> [Selected passage]:
-.-.-

How does this retail company generate HIGH returns despite keeping its prices LOW? [Tuesdays: Return Driven Strategy]
Miles Everson’s Business Builder Daily speaks to the heart of what great marketers, business leaders, and other professionals need to succeed in advertising, communications, managing their investments, career strategy, and more.
A Note from Miles Everson:
As a business leader, one of the frameworks I truly find effective in managing my team at MBO Partners is Return Driven Strategy (RDS).
This pyramid-shaped framework has 11 tenets and 3 foundations that help businesses achieve wealth and value creation.
You may know more about this framework when you read Professor Joel Litman and Dr. Mark L. Frigo’s book, “Driven.”
Let’s talk about a business case study related to RDS’ Tenet Two—Fulfill Otherwise Unmet Customer Needs—in today’s article.
Keep reading to know how this retail company is able to price its offerings more cheaply and still generate high returns.
Return Driven Strategy
In a past “Return Driven Strategy” article, we discussed the factors that led to the downfall of toy retail company Toys R Us.
There, we highlighted how the brand struggled to keep up with changing trends in consumer behavior and childhood play.
As a result, the company experienced pricing pressure and in 2018, it filed for Chapter 11 bankruptcy due to years of declining returns and mounting debt.

-.-.-

> [Source excerpt]:
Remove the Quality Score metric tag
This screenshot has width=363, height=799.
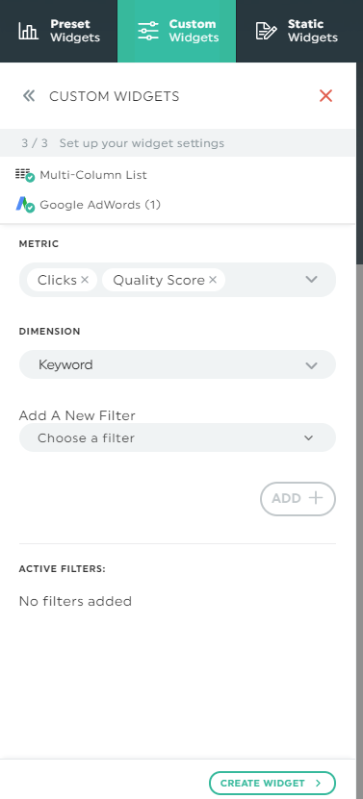tap(213, 280)
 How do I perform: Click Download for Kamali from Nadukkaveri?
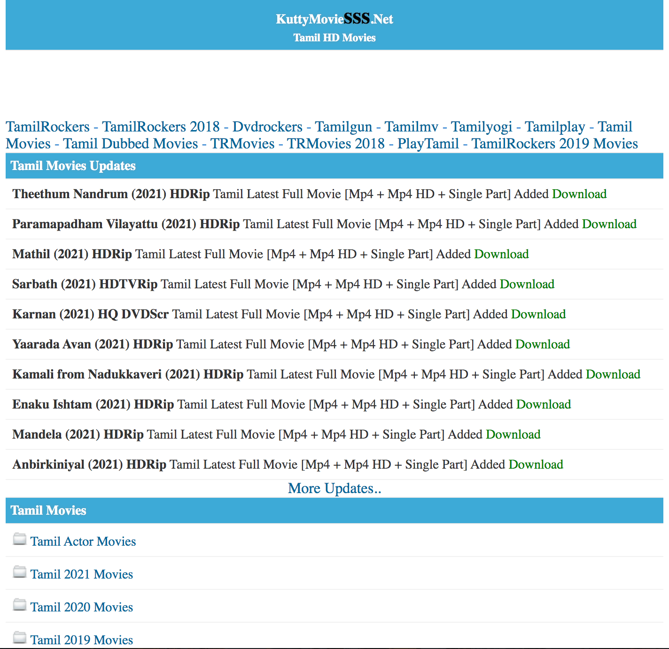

-.-.-

> [List of tasks]:
A) Rewrite the Return Driven Strategy article from "A Note from" to "Needs—in today’s article.", putting "triangle-shaped" in place of "pyramid-shaped".
B) Write the next few paragraphs of the Return Driven Strategy article, picking up after its final sentence.

> [Expected outputs]:
A)
A Note from Miles Everson:
As a business leader, one of the frameworks I truly find effective in managing my team at MBO Partners is Return Driven Strategy (RDS).
This triangle-shaped framework has 11 tenets and 3 foundations that help businesses achieve wealth and value creation.
You may know more about this framework when you read Professor Joel Litman and Dr. Mark L. Frigo’s book, “Driven.”
Let’s talk about a business case study related to RDS’ Tenet Two—Fulfill Otherwise Unmet Customer Needs—in today’s article.

B)
Today, we’ll talk about another business case study that’s relevant to Return Driven Strategy’s (RDS) tenet on fulfilling otherwise unmet customer needs.
The difference is that, unlike Toys R Us, this company used the right business strategies and therefore achieved high returns.
The name of this business?
Photo from Food Business News
Walmart is an American multinational retail corporation headquartered in Bentonville, Arkansas. Founded by businessman Sam Walton in 1962, the company operates a chain of hypermarkets, department stores, grocery stores, and Sam’s Club retail warehouses.
As of today, Walmart has over 10,000 branches in 24 countries and is the world’s largest company by revenue.
Why Walmart had—and still has—Pricing Power
[Pricing Power: This refers to a company’s ability to raise prices without reducing demand in its products. Pricing power is generally determined by how unique or essential a product is in the eyes of customers, or the unique value it provides to customers relative to competitors.]
How is that possible?
According to them, Walmart’s low prices combined are still far higher than the costs of making those goods available to the public.
Just to clarify: The “costs” we’re referring to here are not the costs of Walmart’s offerings. What we’re referring to are the costs of the assets necessary to sell those goods. These assets include warehouses, trucks, equipment, and others.
What other factors enable Walmart to generate high returns despite keeping its prices low?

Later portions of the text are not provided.